-- Extract to read --

○ ○ ○

Harris himself said, “The pandemic has shown me I’d like to pursue further education which would get me away from the bedside.”

Was it the stress of the pandemic that caused them to find another path? Perhaps. Or, maybe it was a combination of things.

One nurse, Laura Castle, didn’t work during the peak of the pandemic, but she watched the effects of the last year on all of her old colleagues across the country. She knows one thing for sure about the industry’s view of their frontline workers:

“When you choose a career like this, you go into it knowing you’re going to watch people suffer. You know you’ll put your own life at risk being close to the sick,” said Castle. “But this…you just feel so expendable. They don’t care about you at all.”

Adams’ experience as a frontline worker turned even more stressful not long after the beginning of the pandemic when she became pregnant. Though she could do her job as well as her coworkers, as more information came out about COVID’s effect on mothers and their unborn children, she wanted to protect herself as much as she could. But this wasn’t taken into account at her workplace.

“Staffing and other units, like the ER, pressured me multiple times to go in and care for the COVID patients [despite] research,” she said.

There was no thought of the health of Adams and her baby in those moments, and definitely no thought of compensation for the potentially horrible consequences contracting COVID could have brought on her and her unborn child.

In cases like hers, it makes sense why people are maneuvering their way to positions they feel are safer. It makes sense why the motivation peters out, why workers like Adams have nightmares.

○ ○ ○

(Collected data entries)
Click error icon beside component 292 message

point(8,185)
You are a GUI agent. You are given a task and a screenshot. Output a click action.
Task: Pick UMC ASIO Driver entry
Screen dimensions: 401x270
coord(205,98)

○ ○ ○

-- Required tasks --
1. From the passage about nurses during the pandemic, copy the text starting with "Adams’ experience as" and going on through "her unborn child.".
2. According to the passage about nurses during the pandemic, what happened to Adams not long after the beginning of the pandemic?

-- Answers for this exercise --
1.
Adams’ experience as a frontline worker turned even more stressful not long after the beginning of the pandemic when she became pregnant. Though she could do her job as well as her coworkers, as more information came out about COVID’s effect on mothers and their unborn children, she wanted to protect herself as much as she could. But this wasn’t taken into account at her workplace.

“Staffing and other units, like the ER, pressured me multiple times to go in and care for the COVID patients [despite] research,” she said.

There was no thought of the health of Adams and her baby in those moments, and definitely no thought of compensation for the potentially horrible consequences contracting COVID could have brought on her and her unborn child.

2. She became pregnant.